Wednesday, January 31, 2007

「千の風になって」

アテンザが戻ってきました。新車保障でパーツを何点か交換してもらいました。フロントのベンチレーテッドディスクのローターは新品になって白銀色に輝いています。気になっていたところはやっぱり交換の対象だったようです。細かな振動やノイズが気にならないレベルになっています。どこをどうしたということではなく、いくつかの小さなことの相乗効果としてそうなったのでしょう。このあたりはディーラーならではの車検整備だと思います。整備代金もリーズナブルでした。久しぶり、といっても日曜の夜以来の3日ぶりのアテンザは、四肢をそれぞれ分離かつ協応させて操るマニュアルミッションで実に気持ちのいいものです。運転も自ずからていねいになります。夜、CDショップの駐車場に佇むシルバーのアテンザは美しいと思いました。

•••••

**指示 A:**
アテンザの車検整備についての文章のうち、「アテンザが戻ってきました。新」から始まり「テンザは美しいと思いました。」まで続く部分を、一字一句変えずに書き写してください。
**指示 B:**
下のリストについて、「Task: Select the Epiphany browser list entry」を含む行から始まりリストの最後まで続く行だけを、「Task」を「Goal」に置き換え、ほかは何も変えずに書き直してください。画像は答えに含めないでください。

•••••

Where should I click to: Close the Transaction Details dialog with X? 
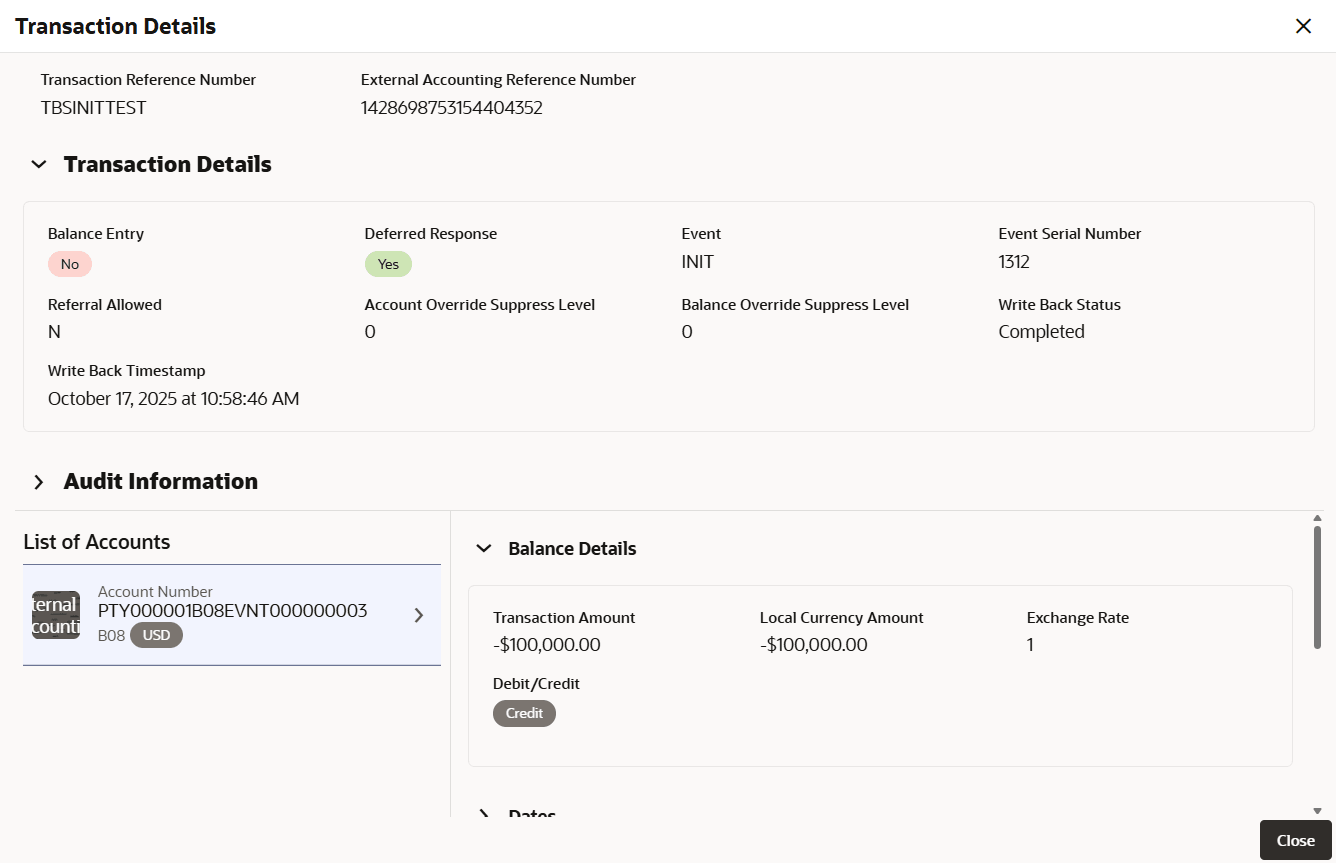click(1303, 27)
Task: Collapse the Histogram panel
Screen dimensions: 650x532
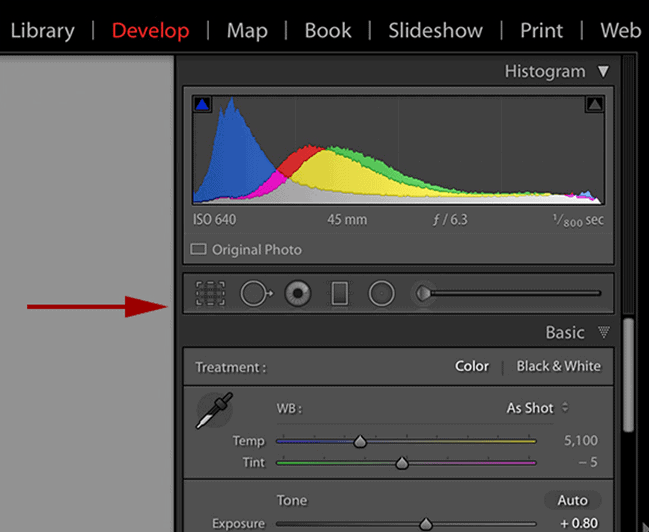Action: point(602,72)
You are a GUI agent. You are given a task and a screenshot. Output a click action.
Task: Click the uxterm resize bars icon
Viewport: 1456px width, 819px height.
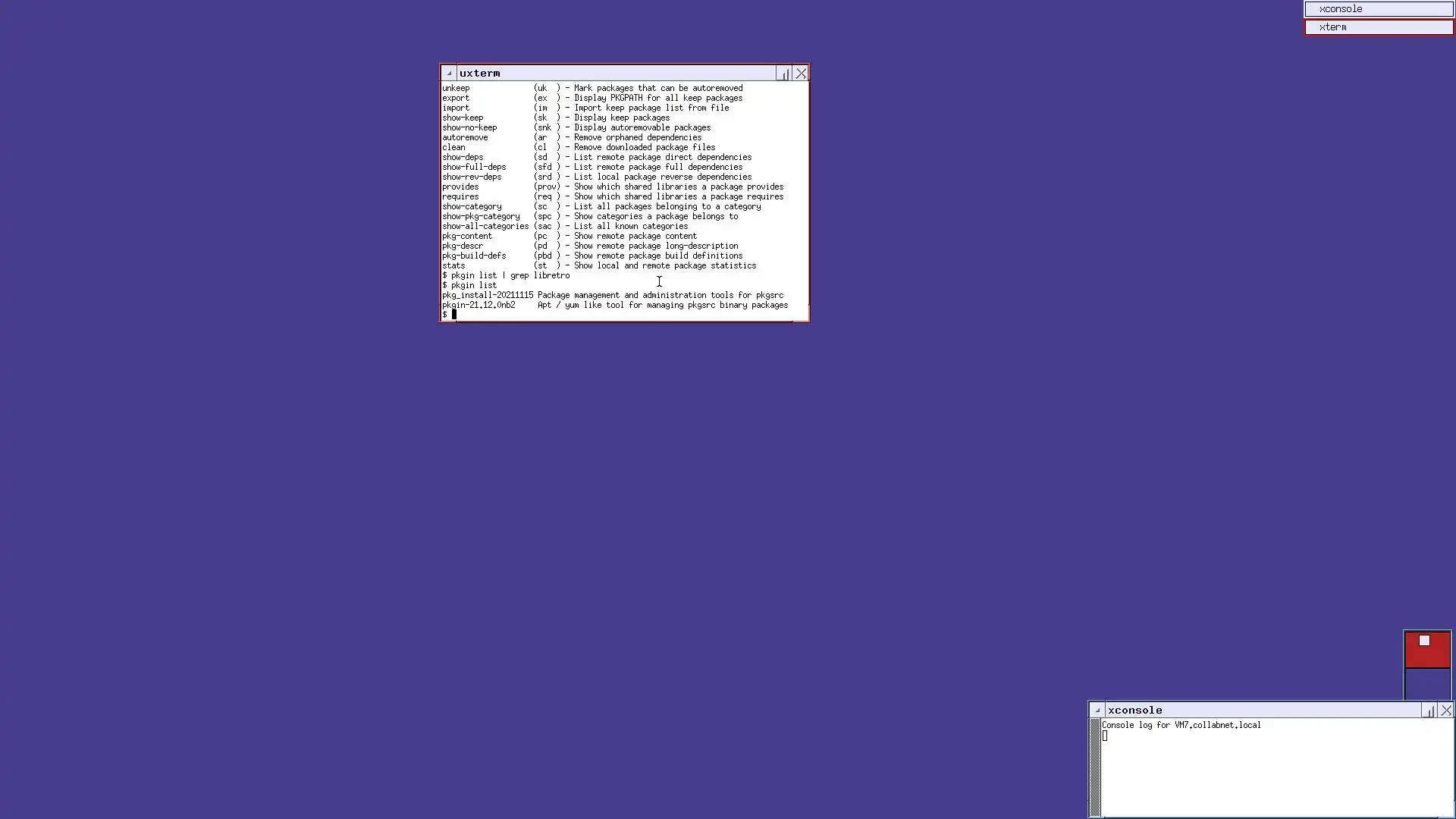coord(784,74)
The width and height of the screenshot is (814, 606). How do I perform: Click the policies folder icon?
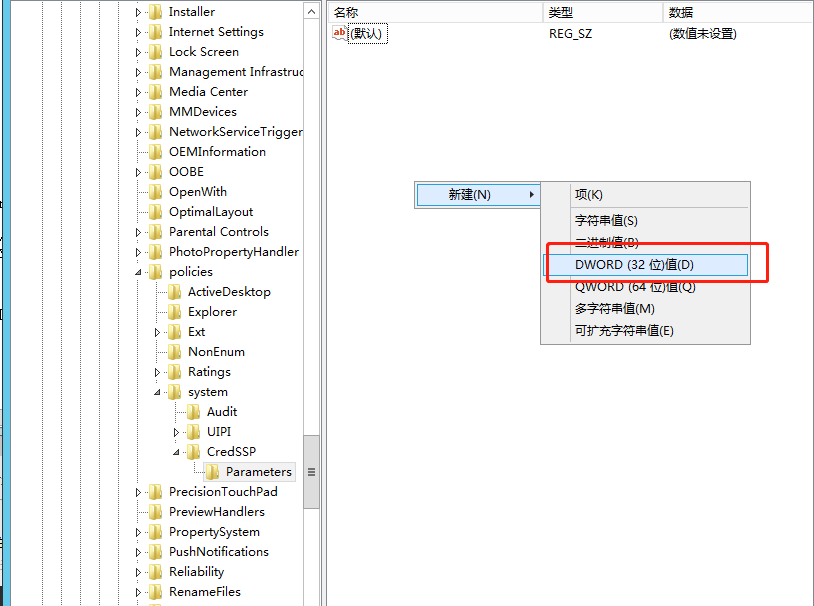pos(156,272)
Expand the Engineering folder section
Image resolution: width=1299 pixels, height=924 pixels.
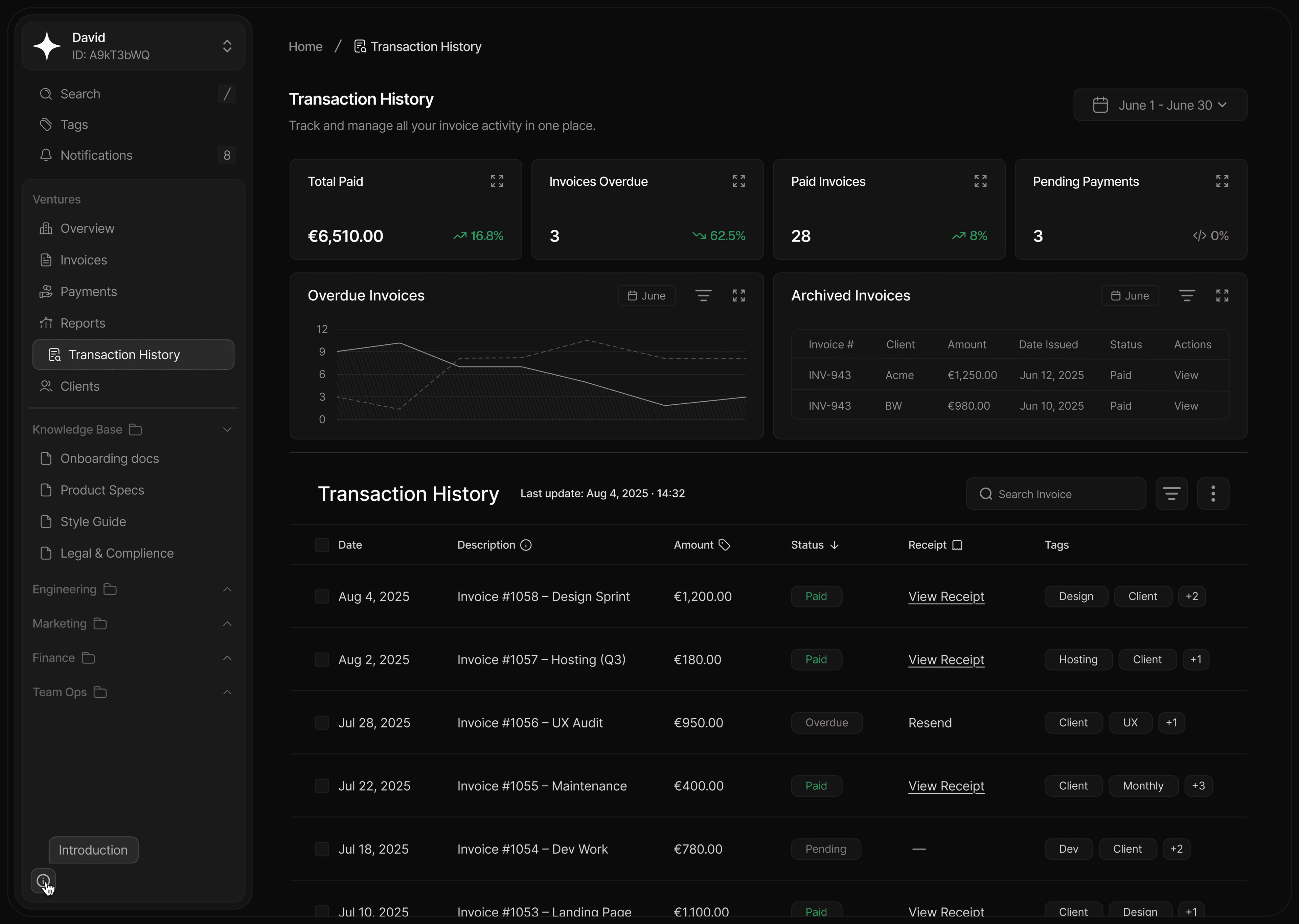(227, 589)
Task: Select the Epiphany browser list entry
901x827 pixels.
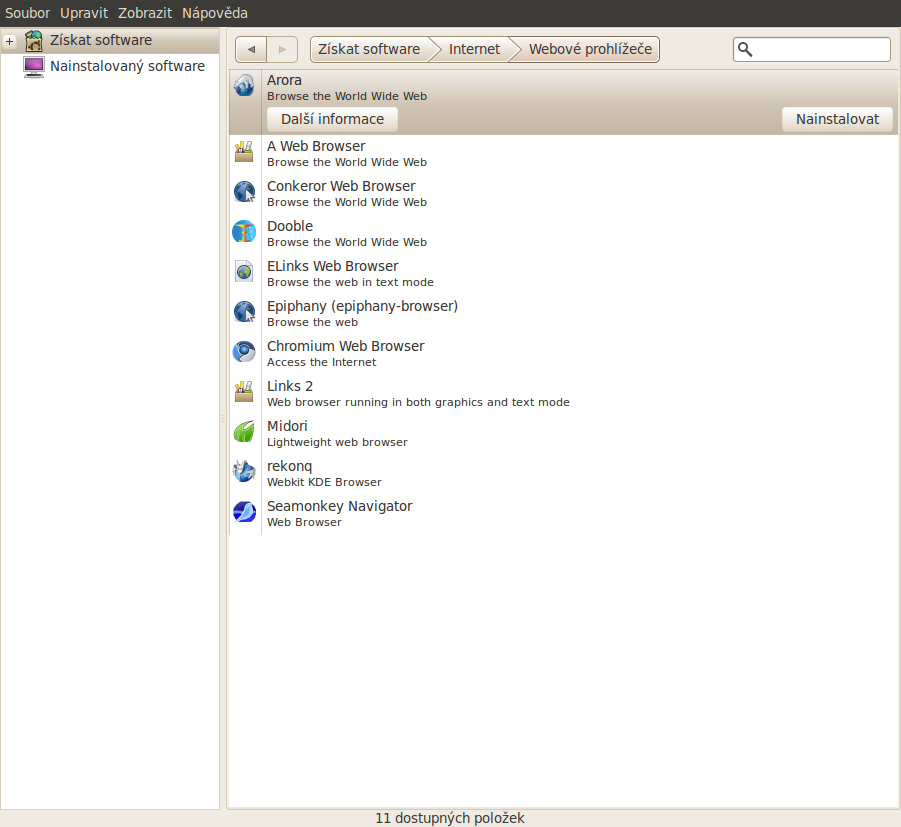Action: click(x=362, y=312)
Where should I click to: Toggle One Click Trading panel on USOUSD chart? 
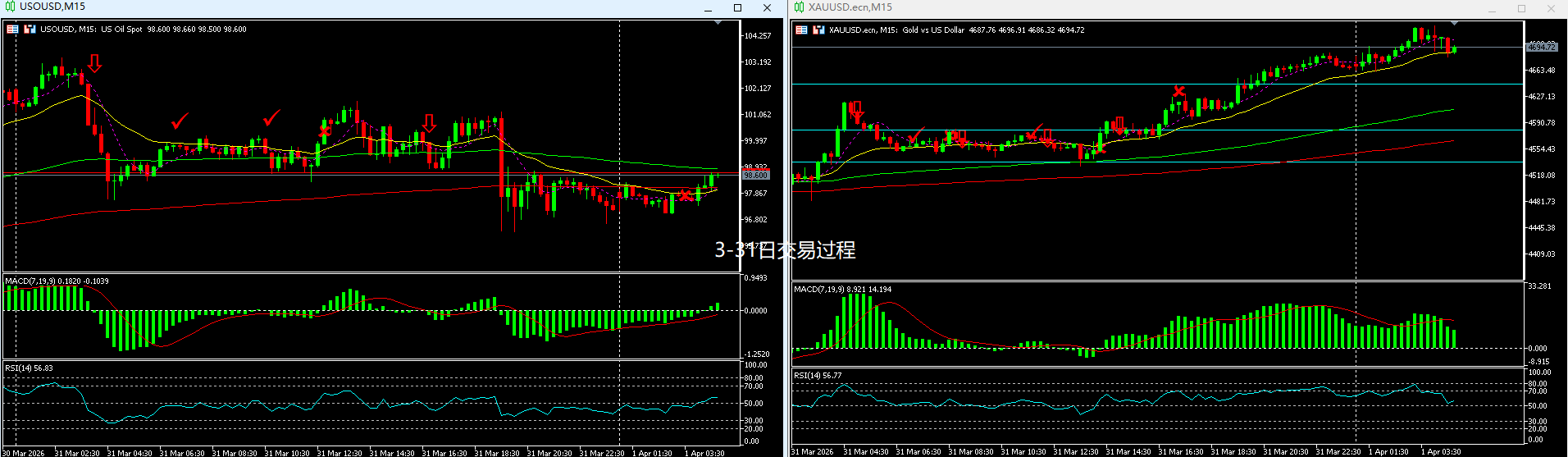click(12, 29)
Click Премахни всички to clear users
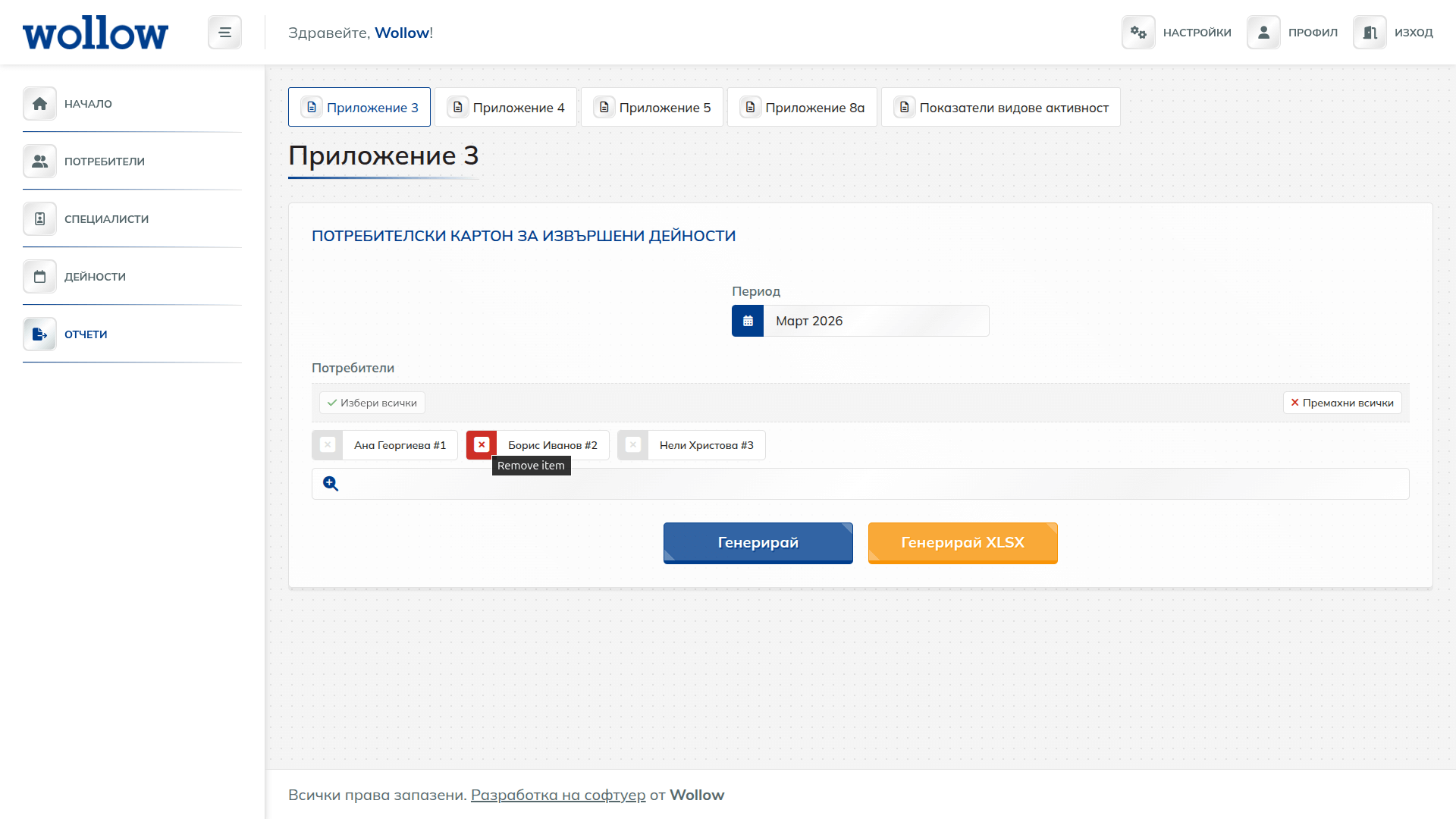Screen dimensions: 1456x819 point(1342,403)
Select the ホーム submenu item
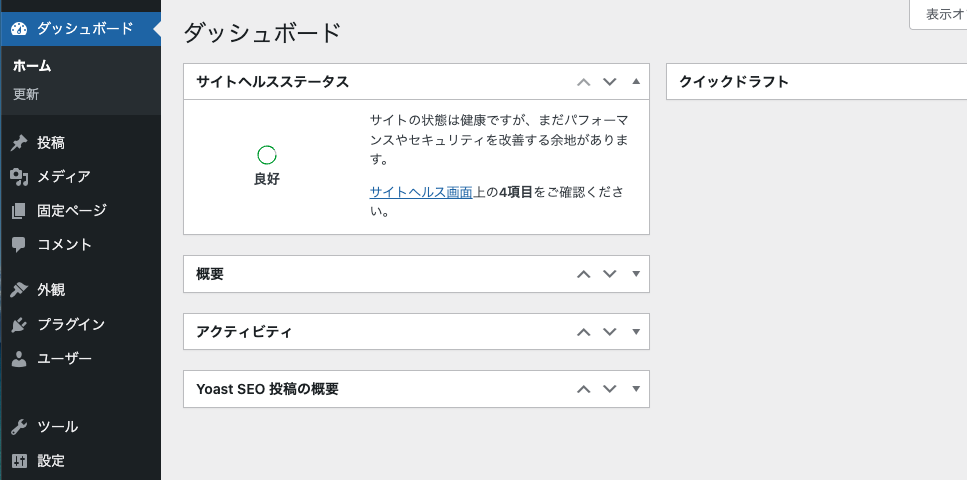The image size is (967, 480). [32, 66]
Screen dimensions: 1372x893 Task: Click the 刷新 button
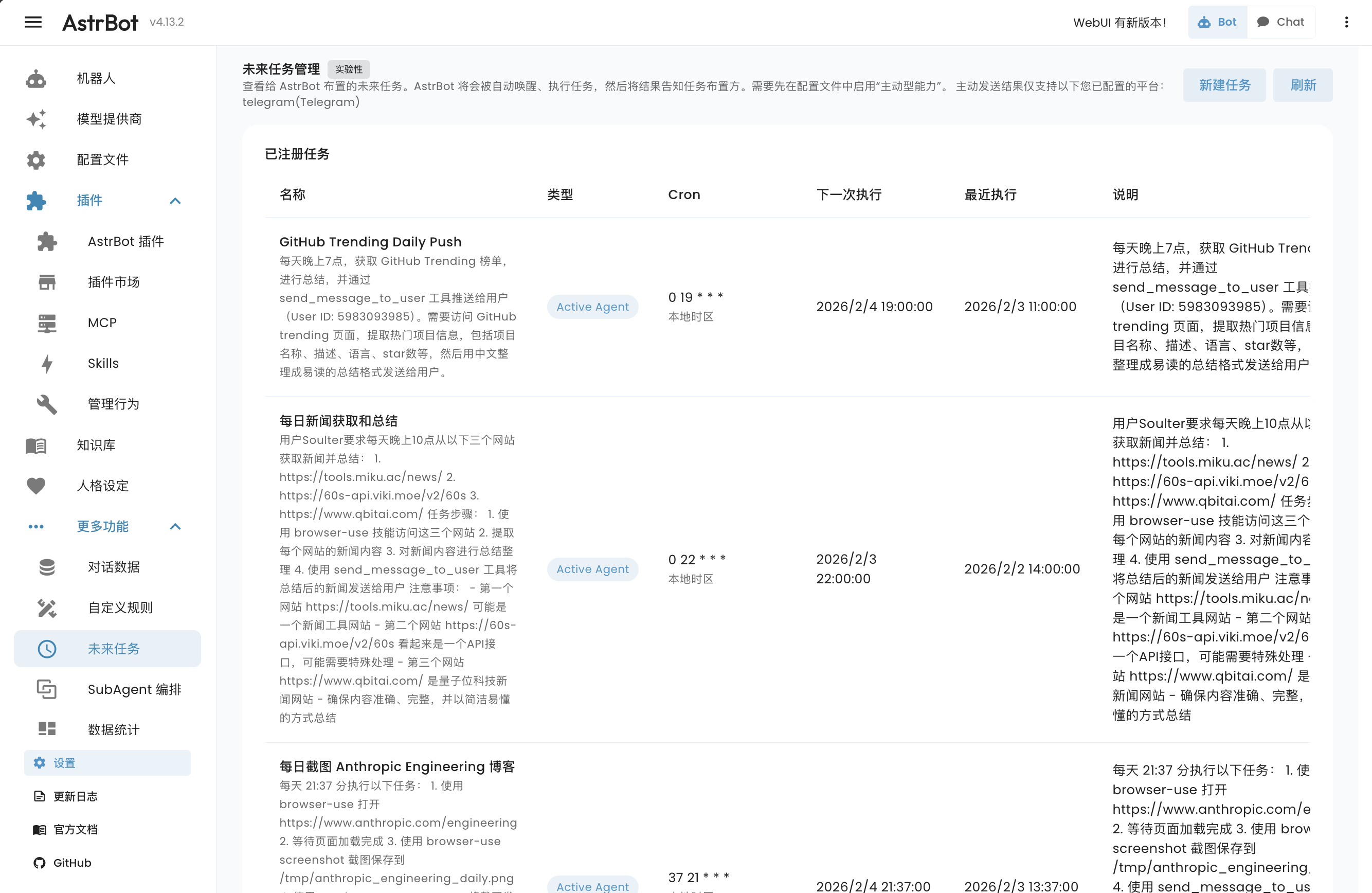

•••••

**出力全文 A:**
アテンザが戻ってきました。新車保障でパーツを何点か交換してもらいました。フロントのベンチレーテッドディスクのローターは新品になって白銀色に輝いています。気になっていたところはやっぱり交換の対象だったようです。細かな振動やノイズが気にならないレベルになっています。どこをどうしたということではなく、いくつかの小さなことの相乗効果としてそうなったのでしょう。このあたりはディーラーならではの車検整備だと思います。整備代金もリーズナブルでした。久しぶり、といっても日曜の夜以来の3日ぶりのアテンザは、四肢をそれぞれ分離かつ協応させて操るマニュアルミッションで実に気持ちのいいものです。運転も自ずからていねいになります。夜、CDショップの駐車場に佇むシルバーのアテンザは美しいと思いました。

**出力全文 B:**
Goal: Select the Epiphany browser list entry
901x827 pixels.
Action: click(x=362, y=312)
Where should I click to: Toggle One Click Trading panel on USOUSD chart? 
click(12, 29)
Click Премахни всички to clear users
Screen dimensions: 1456x819 point(1342,403)
Select the ホーム submenu item
The image size is (967, 480). [32, 66]
Screen dimensions: 1372x893 Goal: Click the 刷新 button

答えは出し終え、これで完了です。